If one of them,
whose character was unimpeachable, suffered misfortune, these old
tradesmen knew how to value the intelligence he had displayed, and
they did not hesitate to entrust the happiness of their daughters to
men whom they had long trusted with their fortunes. Guillaume was one
of these men of the old school, and if he had their ridiculous side,
he had all their good qualities; and Joseph Lebas, the chief
assistant, an orphan without any fortune, was in his mind destined to
be the husband of Virginie, his elder daughter. But Joseph did not
share the symmetrical ideas of his master, who would not for an empire
have given his second daughter in marriage before the elder. The
unhappy assistant felt that his heart was wholly given to Mademoiselle
Augustine, the younger.
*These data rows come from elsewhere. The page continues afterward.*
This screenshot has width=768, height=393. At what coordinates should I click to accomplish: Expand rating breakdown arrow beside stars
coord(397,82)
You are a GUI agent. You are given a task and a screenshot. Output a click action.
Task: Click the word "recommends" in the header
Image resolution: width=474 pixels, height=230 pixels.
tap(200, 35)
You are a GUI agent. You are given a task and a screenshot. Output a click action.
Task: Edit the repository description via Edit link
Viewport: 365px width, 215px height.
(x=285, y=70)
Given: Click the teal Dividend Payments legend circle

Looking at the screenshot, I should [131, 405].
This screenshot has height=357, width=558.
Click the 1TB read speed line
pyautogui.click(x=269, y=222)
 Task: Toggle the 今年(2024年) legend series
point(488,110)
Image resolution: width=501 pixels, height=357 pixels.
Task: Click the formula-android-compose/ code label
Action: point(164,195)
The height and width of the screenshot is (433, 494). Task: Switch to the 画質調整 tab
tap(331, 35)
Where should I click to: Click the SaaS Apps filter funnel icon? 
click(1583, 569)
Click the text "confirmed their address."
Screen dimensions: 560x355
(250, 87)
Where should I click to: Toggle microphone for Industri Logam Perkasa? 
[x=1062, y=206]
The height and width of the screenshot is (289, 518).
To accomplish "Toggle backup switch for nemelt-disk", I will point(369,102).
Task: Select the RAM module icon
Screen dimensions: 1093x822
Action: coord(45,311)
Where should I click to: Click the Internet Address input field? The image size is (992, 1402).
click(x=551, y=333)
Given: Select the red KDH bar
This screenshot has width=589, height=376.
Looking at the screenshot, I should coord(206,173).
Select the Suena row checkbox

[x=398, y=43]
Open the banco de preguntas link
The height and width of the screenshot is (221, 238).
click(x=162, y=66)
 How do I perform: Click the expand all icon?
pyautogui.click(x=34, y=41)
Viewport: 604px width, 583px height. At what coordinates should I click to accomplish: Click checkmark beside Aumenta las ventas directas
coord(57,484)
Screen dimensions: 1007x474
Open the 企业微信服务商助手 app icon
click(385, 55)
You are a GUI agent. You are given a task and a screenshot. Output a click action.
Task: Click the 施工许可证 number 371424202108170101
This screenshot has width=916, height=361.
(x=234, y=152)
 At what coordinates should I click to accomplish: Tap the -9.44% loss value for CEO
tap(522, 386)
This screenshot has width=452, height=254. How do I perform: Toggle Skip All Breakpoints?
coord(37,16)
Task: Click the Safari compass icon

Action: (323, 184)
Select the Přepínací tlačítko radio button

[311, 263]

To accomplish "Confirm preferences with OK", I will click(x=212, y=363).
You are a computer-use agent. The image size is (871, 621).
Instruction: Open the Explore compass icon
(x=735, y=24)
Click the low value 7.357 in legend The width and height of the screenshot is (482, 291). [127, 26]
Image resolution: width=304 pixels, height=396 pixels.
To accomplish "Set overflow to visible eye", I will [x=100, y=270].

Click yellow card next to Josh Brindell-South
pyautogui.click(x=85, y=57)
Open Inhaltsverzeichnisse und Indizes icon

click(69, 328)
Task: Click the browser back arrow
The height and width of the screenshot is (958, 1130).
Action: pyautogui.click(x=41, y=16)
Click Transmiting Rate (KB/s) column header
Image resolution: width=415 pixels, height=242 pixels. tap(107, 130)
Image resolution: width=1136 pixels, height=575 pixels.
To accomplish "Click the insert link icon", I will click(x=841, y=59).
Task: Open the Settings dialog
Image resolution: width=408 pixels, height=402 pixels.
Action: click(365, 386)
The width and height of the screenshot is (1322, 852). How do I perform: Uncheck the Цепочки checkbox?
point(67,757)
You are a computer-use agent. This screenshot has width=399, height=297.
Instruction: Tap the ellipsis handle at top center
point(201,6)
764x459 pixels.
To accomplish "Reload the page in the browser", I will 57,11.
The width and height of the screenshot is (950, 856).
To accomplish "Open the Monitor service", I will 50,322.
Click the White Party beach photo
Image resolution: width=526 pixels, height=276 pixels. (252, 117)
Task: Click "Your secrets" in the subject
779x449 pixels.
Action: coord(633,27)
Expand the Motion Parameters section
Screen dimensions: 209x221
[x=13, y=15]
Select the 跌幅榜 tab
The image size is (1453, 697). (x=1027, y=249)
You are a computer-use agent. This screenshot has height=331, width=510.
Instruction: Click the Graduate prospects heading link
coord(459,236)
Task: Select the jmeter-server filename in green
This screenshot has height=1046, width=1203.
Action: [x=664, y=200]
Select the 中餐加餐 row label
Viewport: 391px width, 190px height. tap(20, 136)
In order to justify this passion, which had
grown up in secret, it is necessary to inquire a little further into
the springs of the absolute government which ruled the old
cloth-merchant's household.
Guillaume had two daughters. The elder, Mademoiselle Virginie, was the
very image of her mother. Madame Guillaume, daughter of the Sieur
Chevrel, sat so upright in the stool behind her desk, that more than
once she had heard some wag bet that she was a stuffed figure. Her
long, thin face betrayed exaggerated piety. Devoid of attractions or
of amiable manners, Madame Guillaume commonly decorated her head--that
of a woman near on sixty--with a cap of a particular and unvarying
shape, with long lappets, like that of a widow.